Lithographic modeling has played very critical roles in advancing lithographic science and technology. These roles span many aspects of the patterning process: as a research tool for gaining insight into the outcomes of experiments that are difficult or impossible to execute any other way, as a development tool for evaluating options and optimizing processes, as a manufacturing tool for troubleshooting process problems and determining optimal yield settings, and as a learning tool for studying different aspects of the lithographic process. All of these functions of lithographic modeling are today readily performed on personal computers and engineering workstations. How did all of these come about? What is involved in lithographic modeling? Specifically, what physical models are employed in a typical lithographic simulator? How good is lithographic modeling in predicting lithographic results? And how is lithographic modeling currently employed in the semiconductor industry? These questions and more are addressed in this chapter.

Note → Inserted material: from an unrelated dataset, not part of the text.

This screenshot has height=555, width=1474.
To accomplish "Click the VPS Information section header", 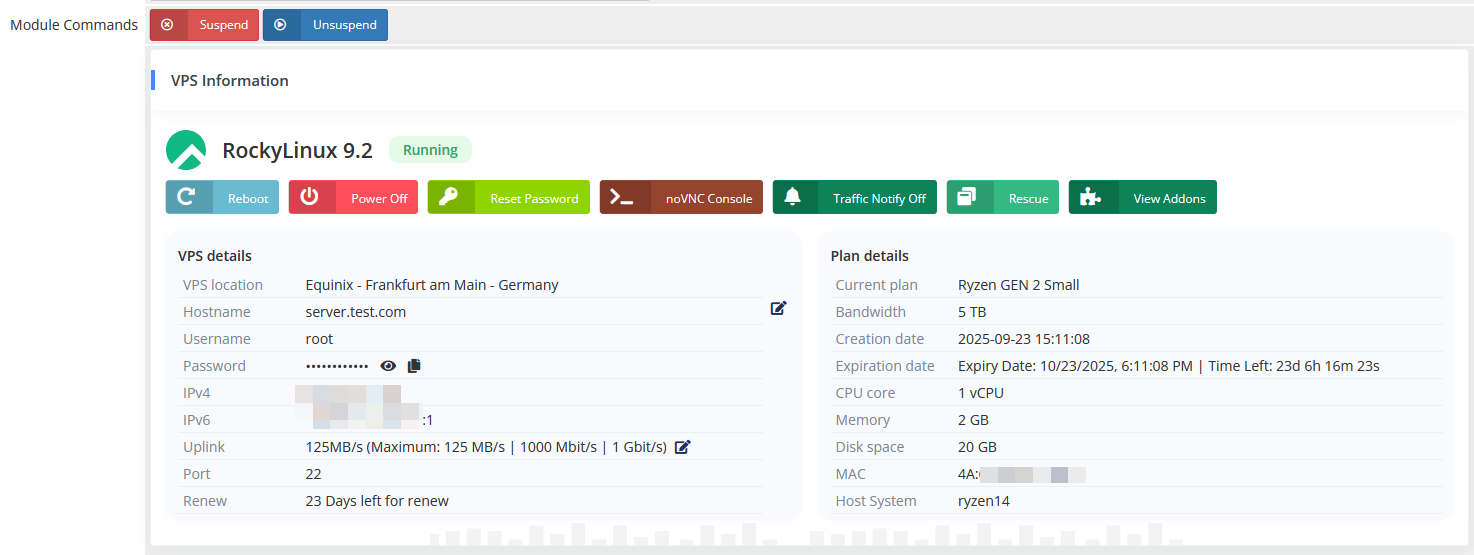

12.2 Historical Background

The roots of lithographic modeling date to the early 1970s when Dill and co-workers at IBM set out to describe the basic steps of the lithographic process with mathematical equations, resulting in a set of publications in 1975, now commonly referred to as the "Dill papers."1 Together, the Dill papers not only gave birth to the field of lithographic modeling, they also marked the first time a serious attempt was made to describe lithography not as an art, but as a science. In the papers, Dill and his co-workers presented a simple model for image formation with incoherent illumination, namely, "Dill's first order exposure kinetic model," and an empirical model for development coupled with a cell algorithm for photoresist profile calculations.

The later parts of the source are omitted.